+++ Brano fornito

Perché qualcuno ha interesse per una cosa, un altro invece ha interesse per un'altra cosa per cui, in conseguenza di quest'interesse a un certo momento si fa discepolo di-?

Allora non è lui libero con la sua volontà?

È l'interesse che l'uomo porta in sé che lo fa essere discepolo di qualcuno.

L'interesse da che cos'è dato?

L'interesse è dato dall'attrazione verso ciò da cui uno è attratto.

Ma anche qui dobbiamo chiederci: da che cosa è data questa attrazione?

Gesù dirà: "Nessuno può venire a Me se non è attratto dal Padre".

"Nessuno può venire a Me", quindi: "Nessuno può essere mio discepolo, allievo della mia scuola, se non è attratto dal Padre".

L'interesse è dato dall'attrazione: "Nessuno può venire a Me se non è attratto dal Padre".

Ma forse Dio non attrae tutti?

Forse Dio non vuole che tutti si salvino e giungano conoscere la Verità?

"Dio vuole che tutti si salvino e giungano a conoscere la Verità".

Ma allora perché qualcuno è attratto e qualcun altro non è attratto?

Perché qualcuno diventa discepolo di Cristo, perché è attratto dal Padre, e perché qualcun altro invece non diventa discepolo di Cristo perché non è attratto dal Padre?

Come mai qualcuno è attratto e qualcun altro non è attratto?

Da cosa dipende questa attrazione?

Ognuno è attratto da ciò da cui dipende.

Ma anche qui dobbiamo chiederci: da che cosa è determinata questa dipendenza?

C'è chi dipende dal mangiare, dal vestire, c'è chi dipende dalla moda, c'è chi dipende dalla figura, chi dipende da quello che dicono gli altri.

C'è chi dipende da Dio.

Allora chiediamoci perché questa diversità di dipendenze?

Perché uno è succube di quello che dicono gli altri, di quello che dice mondo e perché un altro invece non è dipendente?

Da che cosa è causata questa dipendenza?

Se andiamo a fondo ci accorgiamo che tutta la differenza sta nel capire, nel conoscere che Dio è il Creatore di tutte le cose.

Perché se è il Creatore di tutte le cose, noi siamo dipendenti da Dio e solo da Dio.

Quindi chi ci fa dipendenti da Dio è la conoscenza di ciò che Dio è.

Dalla dipendenza nasce l'attrazione, dall'attrazione viene l'interesse e dall'interesse viene l'essere discepolo di-.

Quello che ci fa dipendenti da Dio è ciò che noi conosciamo di Dio Creatore, quindi del Padre.

Allora ritorniamo a quello che dice Gesù: "Nessuno può venire a Me, se non è attratto dal Padre".

++++++

**Azioni da svolgere:**
1 - Ricopia dal brano fornito il testo da "Perché se è" a "quindi del Padre.".
2 - Per favore, riassumi il brano fornito in due frasi.

+++ Dati forniti

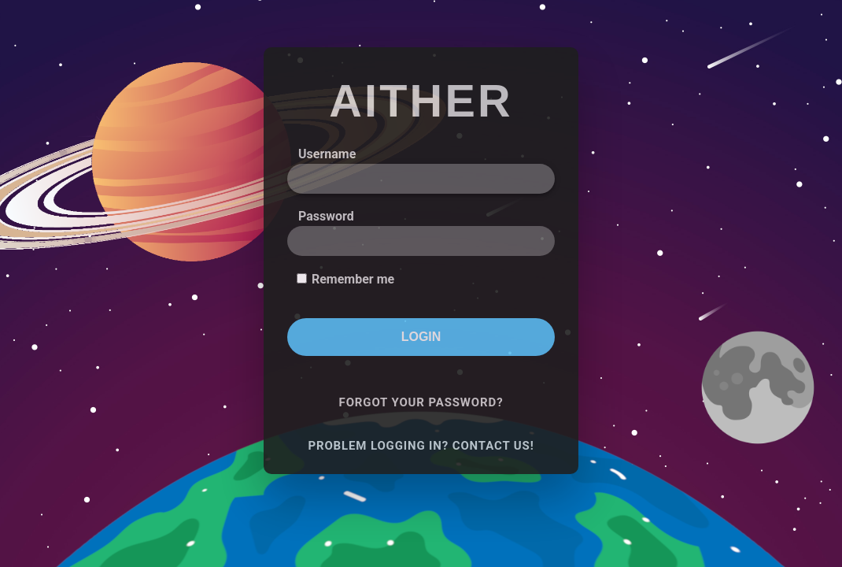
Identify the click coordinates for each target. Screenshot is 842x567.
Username (327, 153)
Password (326, 216)
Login (421, 336)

++++++

**Risposte per compito:**
1 -
Perché se è il Creatore di tutte le cose, noi siamo dipendenti da Dio e solo da Dio.

Quindi chi ci fa dipendenti da Dio è la conoscenza di ciò che Dio è.

Dalla dipendenza nasce l'attrazione, dall'attrazione viene l'interesse e dall'interesse viene l'essere discepolo di-.

Quello che ci fa dipendenti da Dio è ciò che noi conosciamo di Dio Creatore, quindi del Padre.

2 - L'essere discepolo di qualcuno deriva dall'interesse, l'interesse nasce dall'attrazione e l'attrazione nasce dalla dipendenza. Ciò che rende dipendenti da Dio è la conoscenza di Dio come Creatore di tutte le cose, e Gesù afferma che nessuno può venire a Lui se non è attratto dal Padre.